The deadlines for applying for the issue of a production and operating licence can now be extended without limit by the decision of the member of the Government responsible for energy, in exceptional circumstances at the request of the duly justified applicant.

Nevertheless, maximum time limits have been set for the procedures for issuing production and operating licences, which can be extended by order of the DGEG for a maximum period of 6 months:

  • Two years for onshore renewable energy projects; and
  • Three years for offshore renewable energy projects.

The following periods are also now excluded from the deadlines for issuing the production and operating licence:

  • Construction of electro-production centres, including their connections to the grid;
  • The administrative process for significant modernisations of the network to guarantee its stability, reliability and security; and
  • The procedures for administrative or judicial challenge of a decision, act or omission to comply with Decree-Law 15/2022.

The amendment to the production licence in the event of over-equipment and re-equipment cannot now exceed one year from the date of the application, and this period may be extended by order of the DGEG for a maximum period of 3 months. If the retrofit does not increase installed power of more than 20%, the deadline is reduced to 3 months.

(v) Autoconsumption

The concept of proximity between the UPAC and the Electrical User Installation(s) (‘UI’) is amended, applying only the maximum distances between the UPAC and the UI of (i) 4 km in the case of a medium voltage connection; (ii) 10 km for high voltage connections and (iii) 20 km for very high voltage connections, when they are not connected to the same substation (in which case there is no maximum distance).

If the UPAC and IU are in low-density territories (identified by government decree) the distances increase twofold.

(vi) Hybridisation

The hybridisation of an electricity generating centre or UPAC can now take place after the issue of the Production Licence, Prior Registration or Prior Communication, i.e. without the project having entered operation.

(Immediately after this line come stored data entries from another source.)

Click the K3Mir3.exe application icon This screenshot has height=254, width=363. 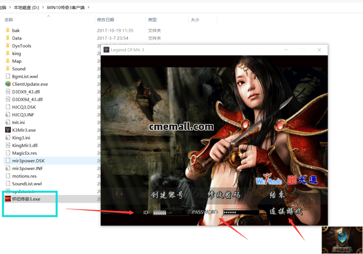(x=8, y=130)
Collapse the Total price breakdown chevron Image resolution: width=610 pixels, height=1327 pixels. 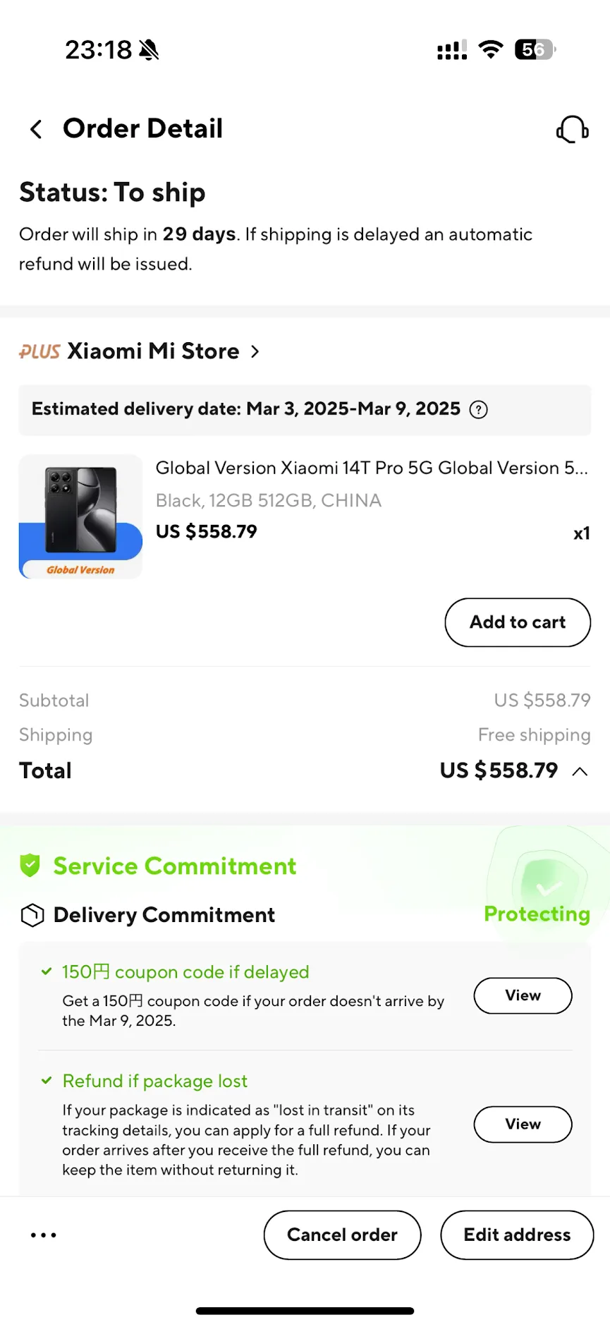point(580,771)
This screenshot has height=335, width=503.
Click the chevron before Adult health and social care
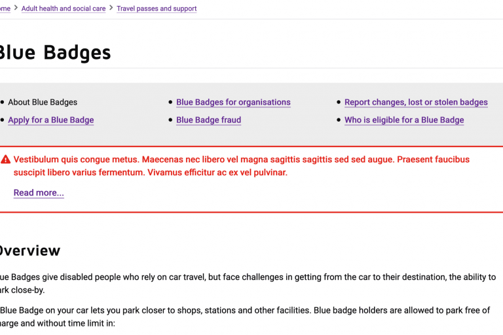[x=16, y=9]
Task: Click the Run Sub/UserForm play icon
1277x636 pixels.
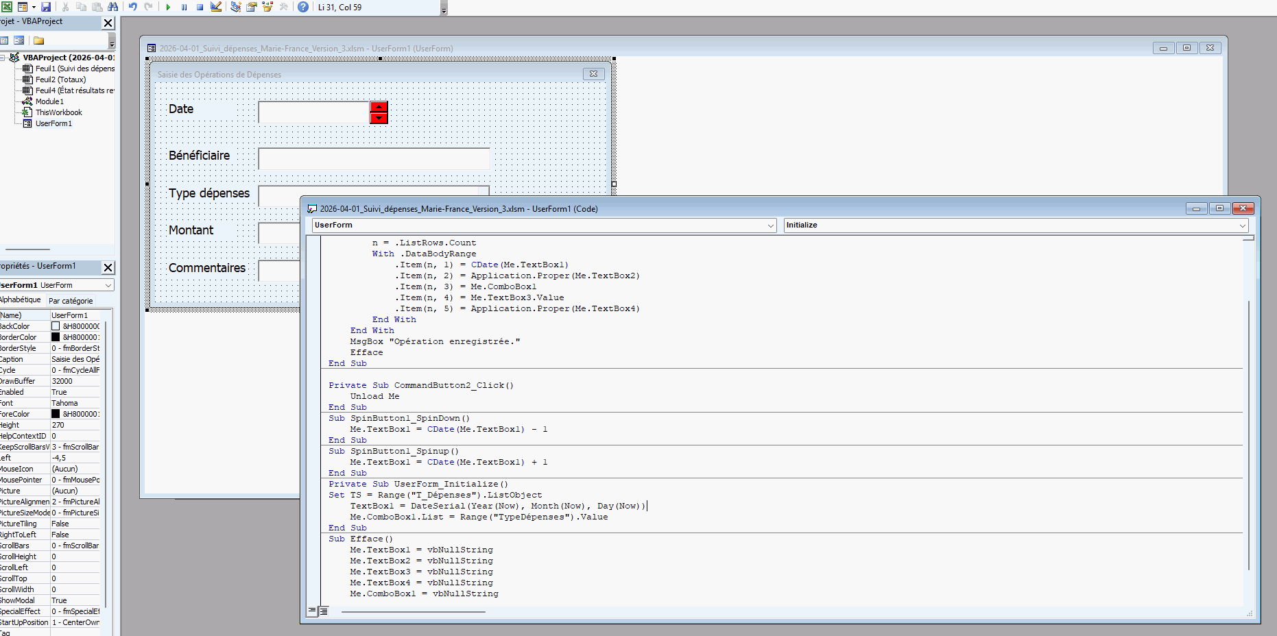Action: 168,7
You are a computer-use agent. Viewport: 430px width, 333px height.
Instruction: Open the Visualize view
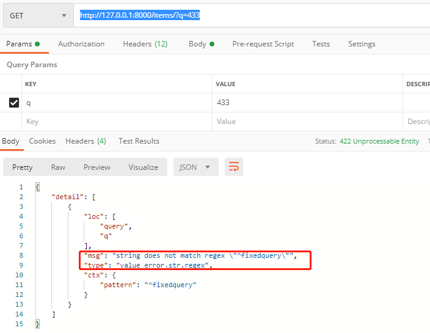(143, 167)
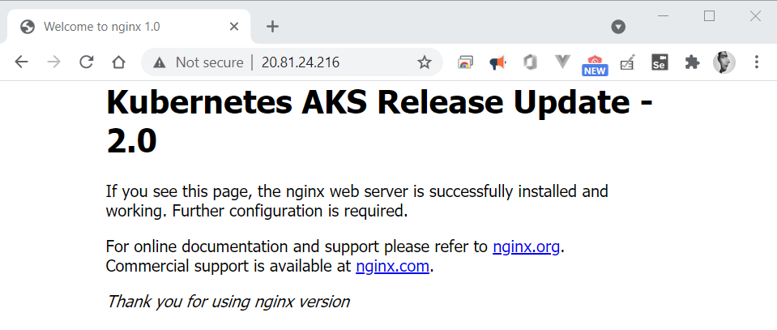Image resolution: width=777 pixels, height=330 pixels.
Task: Open the Selenium IDE extension
Action: (x=660, y=62)
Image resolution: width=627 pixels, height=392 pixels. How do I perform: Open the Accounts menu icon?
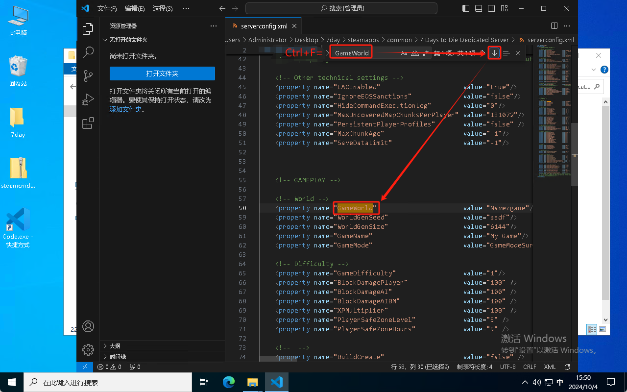click(x=88, y=326)
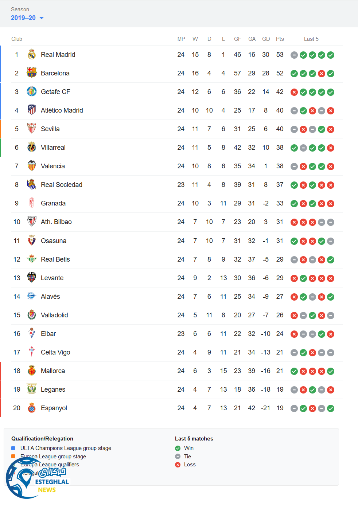Image resolution: width=358 pixels, height=509 pixels.
Task: Click the orange Europa League legend square
Action: [13, 456]
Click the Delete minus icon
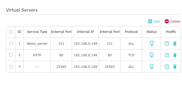 166,21
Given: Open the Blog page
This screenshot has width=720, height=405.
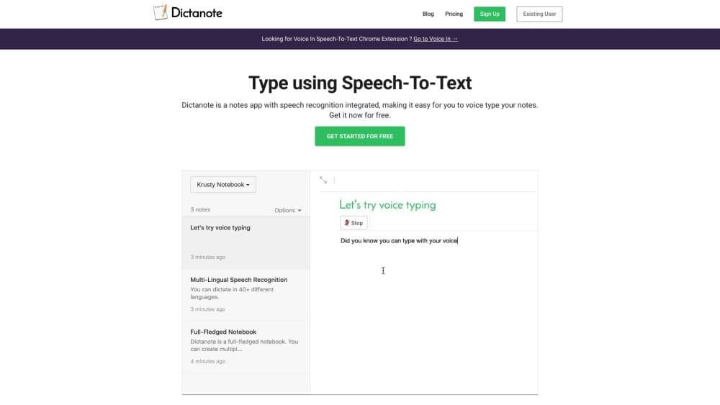Looking at the screenshot, I should [428, 14].
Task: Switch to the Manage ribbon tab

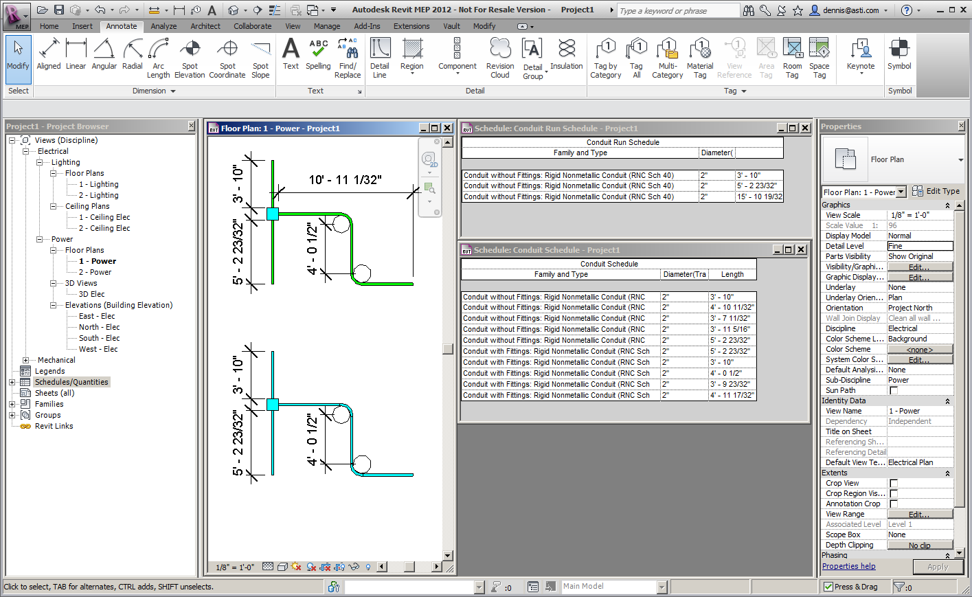Action: [x=327, y=26]
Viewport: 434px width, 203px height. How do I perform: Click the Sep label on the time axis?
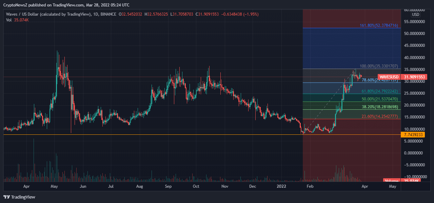(x=168, y=186)
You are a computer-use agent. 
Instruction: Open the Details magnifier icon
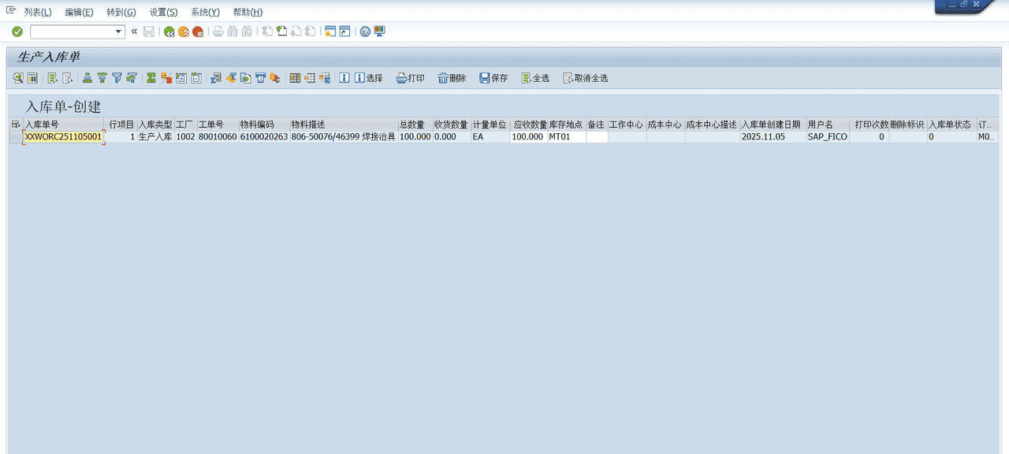click(x=17, y=77)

Hybridisation also now allows for the possibility of new storage units and not just the addition of another renewable energy source, through an amendment procedure to the prior control title.

(vii) EIA Exemption

Solar power generation centers and their storage facilities, as well as additional equipment and retrofitting, are now exempt from Environmental Impact Assessment (“EIA”) if they are installed on existing or future artificial buildings or structures. However, this exemption does not apply to installations on artificial bodies of water, in classified areas or buildings being classified, and their respective protection zones, or in areas important to national defense or security.

In particular, the retrofitting of a solar or wind power plant is exempt from EIA when the retrofitting is implemented in the pre-existing power plant and complies with the conditions of the previous environmental permits and decisions issued.

(viii) National Agricultural Reserve

The rules for using areas of the National Agricultural Reserve (“RAN”) have been simplified. RAN areas can now be used for the purposes of installing solar power generation centres and their internal connection lines to the RESP, provided that these areas represent less than 10% of the total contracted area and are less than 1 hectare in size.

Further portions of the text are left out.